基于离线强化学习的图像风格化推理与智能体规划
Agentic Planning with Reasoning for Image Styling via Offline RL
March 7, 2026
作者: Subhojyoti Mukherjee, Stefano Petrangeli, Branislav Kveton, Trung Bui, Franck Dernoncourt, Arko Mukherjee
cs.AI
摘要
基於直接提示的編輯方法在處理複雜圖像轉換時往往效果不佳,因為模糊且主觀的提示需要對圖像應修改內容具備細緻入微的理解。我們的核心思路是:與其直接使用提示,不如利用組合式圖像編輯工具,通過具有明確推理過程的結構化智能體規劃來獲得更優結果。這種結構化規劃框架能夠對質量評分的軌跡進行高效的離線強化學習後訓練,從而提升性能。我們提出了一個基於工具的智能體強化學習後訓練框架,該框架通過具備思維鏈推理的結構化規劃來解決這一問題。我們的主要貢獻包括:(1)基於工具的智能體規劃方法,結合了正交原始變換的組合庫、結構化上下文表徵以及明確的逐步驟推理,可將複雜風格化任務分解為可解釋的工具序列;(2)合成數據生成流程,構建了三個大規模數據集(各包含1萬條模擬軌跡),提供推理鏈、規劃方案和質量評分,現有數據集均缺乏此類監督信號;(3)作為核心算法貢獻的離線強化學習訓練方法,用於訓練具備推理能力的規劃器,在視覺質量和指令遵循方面持續超越僅編輯基線;(4)在40億和80億參數的Qwen3-VL模型上進行全面評估,表明我們的方法在大多數組合任務中優於其他基線,並通過人工評估驗證。
English
Direct prompt-based editing often fails on complex transformations because vague and subjective prompts often require nuanced understanding of what should be changed in the image.
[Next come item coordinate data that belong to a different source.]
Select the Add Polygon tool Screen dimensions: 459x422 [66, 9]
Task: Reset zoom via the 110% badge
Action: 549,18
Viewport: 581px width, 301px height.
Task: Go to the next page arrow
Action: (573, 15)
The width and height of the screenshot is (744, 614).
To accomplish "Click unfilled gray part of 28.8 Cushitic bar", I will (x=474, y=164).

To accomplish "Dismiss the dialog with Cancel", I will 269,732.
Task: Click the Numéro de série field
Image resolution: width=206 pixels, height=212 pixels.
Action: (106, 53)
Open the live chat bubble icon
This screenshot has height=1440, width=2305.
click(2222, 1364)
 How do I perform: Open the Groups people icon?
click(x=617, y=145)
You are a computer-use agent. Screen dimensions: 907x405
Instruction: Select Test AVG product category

Our core intuition is that leveraging compositional image editing tools rather than direct prompting profits from structured agent-level planning with explicit reasoning, leading to better results. This structured planning framework enables efficient offline RL post-training on quality-scored trajectories to improve performance. We present a tool-based agentic RL post-training framework that addresses this through structured planning with chain-of-thought reasoning. Our key contributions include: (1) A tool-based agentic planning methodology that combines a compositional library of orthogonal primitive transformations, structured context representation, and explicit per-step reasoning to decompose complex styling into interpretable tool sequences. (2) A synthetic data generation pipeline producing three large-scale datasets (each sim10K trajectories) with reasoning chains, plans, and quality scores, as no existing datasets provide such supervision. Our datasets and code are publicly available at the HuggingFace repository. (3) Offline RL training methods for learning planners with reasoning as our core algorithmic contributions, which consistently improve over the Edit-Only baseline in visual quality and instruction following. (4) Comprehensive evaluation across 4B and 8B parameter Qwen3-VL models showing that our methods outperform other baselines in the majority of compositional tasks, validated by human evaluations.